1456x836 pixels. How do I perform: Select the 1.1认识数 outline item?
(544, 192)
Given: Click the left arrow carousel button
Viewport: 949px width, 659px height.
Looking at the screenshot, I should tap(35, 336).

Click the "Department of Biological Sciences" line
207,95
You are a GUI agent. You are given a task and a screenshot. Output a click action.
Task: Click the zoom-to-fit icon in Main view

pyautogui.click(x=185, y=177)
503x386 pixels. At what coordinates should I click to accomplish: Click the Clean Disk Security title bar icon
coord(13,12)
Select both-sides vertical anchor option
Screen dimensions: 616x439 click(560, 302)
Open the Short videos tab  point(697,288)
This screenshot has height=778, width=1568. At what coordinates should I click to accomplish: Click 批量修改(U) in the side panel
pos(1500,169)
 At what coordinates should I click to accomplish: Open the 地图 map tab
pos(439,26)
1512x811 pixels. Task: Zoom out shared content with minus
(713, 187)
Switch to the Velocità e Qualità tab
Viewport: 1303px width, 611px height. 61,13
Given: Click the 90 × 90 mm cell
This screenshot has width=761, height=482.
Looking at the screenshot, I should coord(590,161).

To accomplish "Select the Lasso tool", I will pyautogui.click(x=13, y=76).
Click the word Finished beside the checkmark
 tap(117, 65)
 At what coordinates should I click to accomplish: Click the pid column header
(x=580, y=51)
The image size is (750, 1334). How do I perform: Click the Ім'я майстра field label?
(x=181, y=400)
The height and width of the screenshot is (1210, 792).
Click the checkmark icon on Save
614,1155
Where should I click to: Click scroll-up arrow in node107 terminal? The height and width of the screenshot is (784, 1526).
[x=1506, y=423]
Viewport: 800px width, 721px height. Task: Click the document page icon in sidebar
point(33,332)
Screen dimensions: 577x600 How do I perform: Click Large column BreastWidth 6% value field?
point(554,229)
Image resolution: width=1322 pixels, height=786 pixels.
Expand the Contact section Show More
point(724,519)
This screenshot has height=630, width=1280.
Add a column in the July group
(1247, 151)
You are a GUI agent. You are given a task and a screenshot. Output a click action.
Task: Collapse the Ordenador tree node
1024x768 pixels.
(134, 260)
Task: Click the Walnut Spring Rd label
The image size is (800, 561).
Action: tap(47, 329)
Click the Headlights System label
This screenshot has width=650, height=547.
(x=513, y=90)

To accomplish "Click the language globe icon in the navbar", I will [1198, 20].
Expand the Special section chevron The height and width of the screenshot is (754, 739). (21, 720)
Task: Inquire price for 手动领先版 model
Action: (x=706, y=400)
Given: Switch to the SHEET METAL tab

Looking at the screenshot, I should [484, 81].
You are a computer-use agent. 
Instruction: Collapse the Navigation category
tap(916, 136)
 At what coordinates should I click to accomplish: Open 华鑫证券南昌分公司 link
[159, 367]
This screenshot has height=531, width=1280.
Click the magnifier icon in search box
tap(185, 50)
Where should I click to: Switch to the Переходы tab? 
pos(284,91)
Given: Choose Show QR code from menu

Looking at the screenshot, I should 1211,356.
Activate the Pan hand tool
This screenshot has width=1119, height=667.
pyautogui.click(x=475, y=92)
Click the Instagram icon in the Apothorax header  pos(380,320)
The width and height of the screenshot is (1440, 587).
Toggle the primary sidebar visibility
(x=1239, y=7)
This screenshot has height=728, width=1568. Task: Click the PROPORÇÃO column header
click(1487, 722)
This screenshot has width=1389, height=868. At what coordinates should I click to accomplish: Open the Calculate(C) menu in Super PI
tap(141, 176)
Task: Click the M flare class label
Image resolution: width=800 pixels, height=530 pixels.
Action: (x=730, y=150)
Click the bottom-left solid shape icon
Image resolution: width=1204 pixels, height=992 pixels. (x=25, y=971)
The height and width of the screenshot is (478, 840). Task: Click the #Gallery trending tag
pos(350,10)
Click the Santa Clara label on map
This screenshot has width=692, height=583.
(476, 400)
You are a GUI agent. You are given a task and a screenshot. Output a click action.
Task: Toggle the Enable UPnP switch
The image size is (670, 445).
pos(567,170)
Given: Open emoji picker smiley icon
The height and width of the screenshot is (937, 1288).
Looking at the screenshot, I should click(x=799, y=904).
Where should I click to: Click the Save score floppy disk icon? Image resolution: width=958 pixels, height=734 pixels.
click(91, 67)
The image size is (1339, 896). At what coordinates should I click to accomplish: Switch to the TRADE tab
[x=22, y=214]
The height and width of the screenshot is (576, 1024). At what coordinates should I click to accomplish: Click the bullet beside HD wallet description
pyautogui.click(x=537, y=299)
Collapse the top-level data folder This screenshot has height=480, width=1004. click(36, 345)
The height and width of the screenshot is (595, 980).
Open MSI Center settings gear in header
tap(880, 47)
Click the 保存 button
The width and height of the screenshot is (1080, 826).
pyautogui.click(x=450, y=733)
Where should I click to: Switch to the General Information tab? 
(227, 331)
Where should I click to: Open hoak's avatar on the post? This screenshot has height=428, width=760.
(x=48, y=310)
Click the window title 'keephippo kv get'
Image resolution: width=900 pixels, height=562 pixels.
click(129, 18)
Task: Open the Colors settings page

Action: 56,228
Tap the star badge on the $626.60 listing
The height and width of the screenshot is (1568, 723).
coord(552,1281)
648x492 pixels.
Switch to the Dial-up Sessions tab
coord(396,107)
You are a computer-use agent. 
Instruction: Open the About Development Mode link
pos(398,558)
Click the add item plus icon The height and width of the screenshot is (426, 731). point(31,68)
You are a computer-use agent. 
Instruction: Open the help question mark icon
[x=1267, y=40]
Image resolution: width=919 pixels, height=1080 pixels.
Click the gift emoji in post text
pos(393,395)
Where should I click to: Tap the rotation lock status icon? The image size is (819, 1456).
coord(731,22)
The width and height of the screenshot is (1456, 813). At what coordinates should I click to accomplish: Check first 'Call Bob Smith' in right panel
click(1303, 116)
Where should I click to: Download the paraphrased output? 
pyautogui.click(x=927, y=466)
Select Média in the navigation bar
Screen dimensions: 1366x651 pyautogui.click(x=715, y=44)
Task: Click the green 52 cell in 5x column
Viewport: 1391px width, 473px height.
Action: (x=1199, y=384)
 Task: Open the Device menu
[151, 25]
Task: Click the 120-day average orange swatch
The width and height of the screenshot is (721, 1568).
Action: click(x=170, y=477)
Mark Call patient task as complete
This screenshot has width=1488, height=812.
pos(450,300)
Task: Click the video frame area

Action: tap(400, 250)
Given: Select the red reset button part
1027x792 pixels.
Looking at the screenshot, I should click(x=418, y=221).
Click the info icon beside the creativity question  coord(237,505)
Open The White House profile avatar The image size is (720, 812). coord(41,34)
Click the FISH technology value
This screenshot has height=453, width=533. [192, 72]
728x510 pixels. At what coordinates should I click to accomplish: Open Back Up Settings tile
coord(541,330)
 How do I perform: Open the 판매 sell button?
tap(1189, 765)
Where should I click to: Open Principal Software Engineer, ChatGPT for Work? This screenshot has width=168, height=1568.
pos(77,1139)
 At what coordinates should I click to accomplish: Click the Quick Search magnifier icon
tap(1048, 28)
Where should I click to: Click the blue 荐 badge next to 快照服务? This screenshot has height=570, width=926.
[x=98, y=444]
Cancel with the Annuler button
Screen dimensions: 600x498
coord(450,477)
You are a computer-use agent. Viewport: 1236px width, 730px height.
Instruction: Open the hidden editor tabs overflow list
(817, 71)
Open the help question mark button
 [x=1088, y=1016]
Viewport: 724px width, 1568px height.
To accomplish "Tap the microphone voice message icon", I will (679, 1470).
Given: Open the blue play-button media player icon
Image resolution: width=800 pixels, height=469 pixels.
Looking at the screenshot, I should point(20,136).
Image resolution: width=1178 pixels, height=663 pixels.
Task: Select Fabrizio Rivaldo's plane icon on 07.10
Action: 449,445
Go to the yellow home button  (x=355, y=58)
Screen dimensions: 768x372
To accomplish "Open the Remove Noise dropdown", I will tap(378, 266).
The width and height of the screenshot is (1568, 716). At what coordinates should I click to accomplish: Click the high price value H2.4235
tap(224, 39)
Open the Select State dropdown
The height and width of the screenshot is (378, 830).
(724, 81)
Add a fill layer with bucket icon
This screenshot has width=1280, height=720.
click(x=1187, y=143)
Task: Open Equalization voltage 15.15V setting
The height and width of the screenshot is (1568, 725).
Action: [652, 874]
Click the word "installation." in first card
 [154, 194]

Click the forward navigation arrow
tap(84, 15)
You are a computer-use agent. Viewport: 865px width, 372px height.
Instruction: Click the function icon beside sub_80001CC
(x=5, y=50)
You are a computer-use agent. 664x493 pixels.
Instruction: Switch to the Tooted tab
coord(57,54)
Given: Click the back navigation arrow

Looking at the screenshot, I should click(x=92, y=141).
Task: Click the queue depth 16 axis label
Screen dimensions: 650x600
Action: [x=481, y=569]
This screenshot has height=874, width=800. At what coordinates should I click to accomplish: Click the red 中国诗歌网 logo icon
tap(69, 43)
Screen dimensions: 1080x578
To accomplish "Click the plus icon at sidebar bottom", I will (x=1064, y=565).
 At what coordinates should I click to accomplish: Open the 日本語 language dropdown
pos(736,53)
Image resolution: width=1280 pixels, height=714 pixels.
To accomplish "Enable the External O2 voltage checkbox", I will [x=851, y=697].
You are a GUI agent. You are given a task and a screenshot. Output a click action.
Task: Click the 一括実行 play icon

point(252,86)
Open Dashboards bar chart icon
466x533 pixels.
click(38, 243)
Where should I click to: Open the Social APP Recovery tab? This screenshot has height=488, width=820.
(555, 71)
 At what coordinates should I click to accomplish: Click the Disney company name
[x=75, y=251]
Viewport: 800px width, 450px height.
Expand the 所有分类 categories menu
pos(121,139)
......
About this task: Please report every line among the entries that includes "plus".

Result of this exercise:
Click the add item plus icon The height and width of the screenshot is (426, 731). point(31,68)
To accomplish "Click the plus icon at sidebar bottom", I will (x=1064, y=565).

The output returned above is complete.